Exercise directions
From the records below, extract only the lines running from the line with "1366x615 pixels." to the line with "Click the green plus icon in header", both lines included, reproducing them exactly.

Data listing

· · · ·

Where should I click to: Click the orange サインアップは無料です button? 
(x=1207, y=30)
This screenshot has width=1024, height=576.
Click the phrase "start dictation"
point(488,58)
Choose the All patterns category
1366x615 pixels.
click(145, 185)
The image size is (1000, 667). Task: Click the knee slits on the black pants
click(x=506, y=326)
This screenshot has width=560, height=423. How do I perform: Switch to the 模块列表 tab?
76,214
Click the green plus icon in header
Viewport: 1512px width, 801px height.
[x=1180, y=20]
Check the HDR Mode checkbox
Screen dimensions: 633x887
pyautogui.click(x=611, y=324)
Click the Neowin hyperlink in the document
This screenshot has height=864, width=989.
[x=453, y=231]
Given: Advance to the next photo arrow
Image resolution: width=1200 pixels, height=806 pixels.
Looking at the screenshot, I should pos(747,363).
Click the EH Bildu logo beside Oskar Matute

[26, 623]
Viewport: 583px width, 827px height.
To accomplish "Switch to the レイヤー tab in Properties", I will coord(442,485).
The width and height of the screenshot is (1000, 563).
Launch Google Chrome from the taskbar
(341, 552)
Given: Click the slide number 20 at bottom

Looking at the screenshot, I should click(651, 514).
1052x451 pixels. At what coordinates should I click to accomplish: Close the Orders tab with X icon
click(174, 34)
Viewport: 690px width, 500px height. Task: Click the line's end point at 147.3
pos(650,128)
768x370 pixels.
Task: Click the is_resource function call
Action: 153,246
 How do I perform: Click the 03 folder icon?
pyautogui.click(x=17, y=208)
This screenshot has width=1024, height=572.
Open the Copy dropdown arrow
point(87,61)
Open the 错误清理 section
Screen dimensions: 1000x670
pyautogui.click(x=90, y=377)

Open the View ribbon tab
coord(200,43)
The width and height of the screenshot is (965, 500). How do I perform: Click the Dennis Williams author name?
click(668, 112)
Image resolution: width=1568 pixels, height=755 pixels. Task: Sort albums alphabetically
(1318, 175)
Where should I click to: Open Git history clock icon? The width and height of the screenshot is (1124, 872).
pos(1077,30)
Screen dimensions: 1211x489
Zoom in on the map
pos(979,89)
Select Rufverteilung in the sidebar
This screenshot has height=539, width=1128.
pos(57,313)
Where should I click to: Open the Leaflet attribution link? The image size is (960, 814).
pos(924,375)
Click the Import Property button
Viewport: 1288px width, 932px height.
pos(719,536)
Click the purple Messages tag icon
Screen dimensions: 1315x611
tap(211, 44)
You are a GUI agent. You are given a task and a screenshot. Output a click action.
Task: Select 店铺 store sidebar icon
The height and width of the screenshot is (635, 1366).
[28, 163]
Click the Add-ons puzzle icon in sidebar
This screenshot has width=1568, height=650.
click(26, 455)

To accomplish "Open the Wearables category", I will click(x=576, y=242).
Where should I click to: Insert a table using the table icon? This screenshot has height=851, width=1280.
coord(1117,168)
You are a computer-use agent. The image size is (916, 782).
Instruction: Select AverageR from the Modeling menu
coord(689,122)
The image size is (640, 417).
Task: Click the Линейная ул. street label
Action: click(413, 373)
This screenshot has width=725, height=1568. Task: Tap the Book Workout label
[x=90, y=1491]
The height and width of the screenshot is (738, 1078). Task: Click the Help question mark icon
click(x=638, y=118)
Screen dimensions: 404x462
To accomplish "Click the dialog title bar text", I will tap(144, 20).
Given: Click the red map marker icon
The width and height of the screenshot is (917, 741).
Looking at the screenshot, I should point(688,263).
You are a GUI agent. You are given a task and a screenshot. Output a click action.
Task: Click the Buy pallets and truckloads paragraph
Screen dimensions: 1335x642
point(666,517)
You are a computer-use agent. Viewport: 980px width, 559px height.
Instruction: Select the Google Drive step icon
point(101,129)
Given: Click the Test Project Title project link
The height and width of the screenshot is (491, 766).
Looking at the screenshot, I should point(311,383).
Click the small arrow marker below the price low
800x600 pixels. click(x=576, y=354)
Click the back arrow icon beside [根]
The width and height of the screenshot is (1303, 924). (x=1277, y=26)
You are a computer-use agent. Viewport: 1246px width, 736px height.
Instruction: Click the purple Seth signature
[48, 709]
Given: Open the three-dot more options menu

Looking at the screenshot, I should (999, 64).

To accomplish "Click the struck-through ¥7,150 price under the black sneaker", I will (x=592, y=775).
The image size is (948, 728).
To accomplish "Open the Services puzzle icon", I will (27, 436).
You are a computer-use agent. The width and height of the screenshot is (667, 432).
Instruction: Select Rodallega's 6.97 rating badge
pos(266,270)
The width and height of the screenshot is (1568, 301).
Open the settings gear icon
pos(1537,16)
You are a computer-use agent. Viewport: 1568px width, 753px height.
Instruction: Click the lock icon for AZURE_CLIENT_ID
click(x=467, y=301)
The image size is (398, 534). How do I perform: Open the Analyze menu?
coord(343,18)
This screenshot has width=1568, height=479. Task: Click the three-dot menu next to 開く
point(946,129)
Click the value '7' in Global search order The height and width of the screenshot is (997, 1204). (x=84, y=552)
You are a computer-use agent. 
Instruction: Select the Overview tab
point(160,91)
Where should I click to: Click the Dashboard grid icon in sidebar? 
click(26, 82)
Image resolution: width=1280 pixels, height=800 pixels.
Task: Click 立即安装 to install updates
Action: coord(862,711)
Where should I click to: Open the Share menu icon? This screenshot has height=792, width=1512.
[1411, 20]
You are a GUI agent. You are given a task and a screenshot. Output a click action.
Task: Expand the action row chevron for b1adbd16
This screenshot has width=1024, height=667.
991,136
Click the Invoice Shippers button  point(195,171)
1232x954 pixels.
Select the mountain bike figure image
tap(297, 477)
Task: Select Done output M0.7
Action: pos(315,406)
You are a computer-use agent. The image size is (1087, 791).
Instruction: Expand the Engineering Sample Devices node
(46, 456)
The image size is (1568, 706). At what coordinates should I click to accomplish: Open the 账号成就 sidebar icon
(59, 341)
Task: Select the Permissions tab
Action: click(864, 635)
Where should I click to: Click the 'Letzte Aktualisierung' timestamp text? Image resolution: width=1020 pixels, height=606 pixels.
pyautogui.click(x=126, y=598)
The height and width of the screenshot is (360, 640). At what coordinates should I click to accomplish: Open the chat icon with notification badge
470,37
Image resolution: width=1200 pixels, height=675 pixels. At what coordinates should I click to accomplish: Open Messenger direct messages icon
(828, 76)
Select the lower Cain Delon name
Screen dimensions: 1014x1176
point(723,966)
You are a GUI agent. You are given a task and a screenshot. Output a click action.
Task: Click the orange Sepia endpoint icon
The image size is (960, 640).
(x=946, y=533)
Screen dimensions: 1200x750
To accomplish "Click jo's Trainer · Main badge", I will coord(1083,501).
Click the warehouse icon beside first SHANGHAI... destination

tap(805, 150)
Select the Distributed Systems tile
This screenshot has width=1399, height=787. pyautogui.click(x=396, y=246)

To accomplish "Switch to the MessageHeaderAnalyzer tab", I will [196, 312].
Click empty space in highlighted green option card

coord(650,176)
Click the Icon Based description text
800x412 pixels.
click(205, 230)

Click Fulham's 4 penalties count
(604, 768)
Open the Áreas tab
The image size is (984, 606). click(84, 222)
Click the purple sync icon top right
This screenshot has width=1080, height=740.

· · · ·

Solution to this exercise
1366x615 pixels.
click(145, 185)
The image size is (1000, 667). Task: Click the knee slits on the black pants
click(x=506, y=326)
This screenshot has width=560, height=423. How do I perform: Switch to the 模块列表 tab?
76,214
Click the green plus icon in header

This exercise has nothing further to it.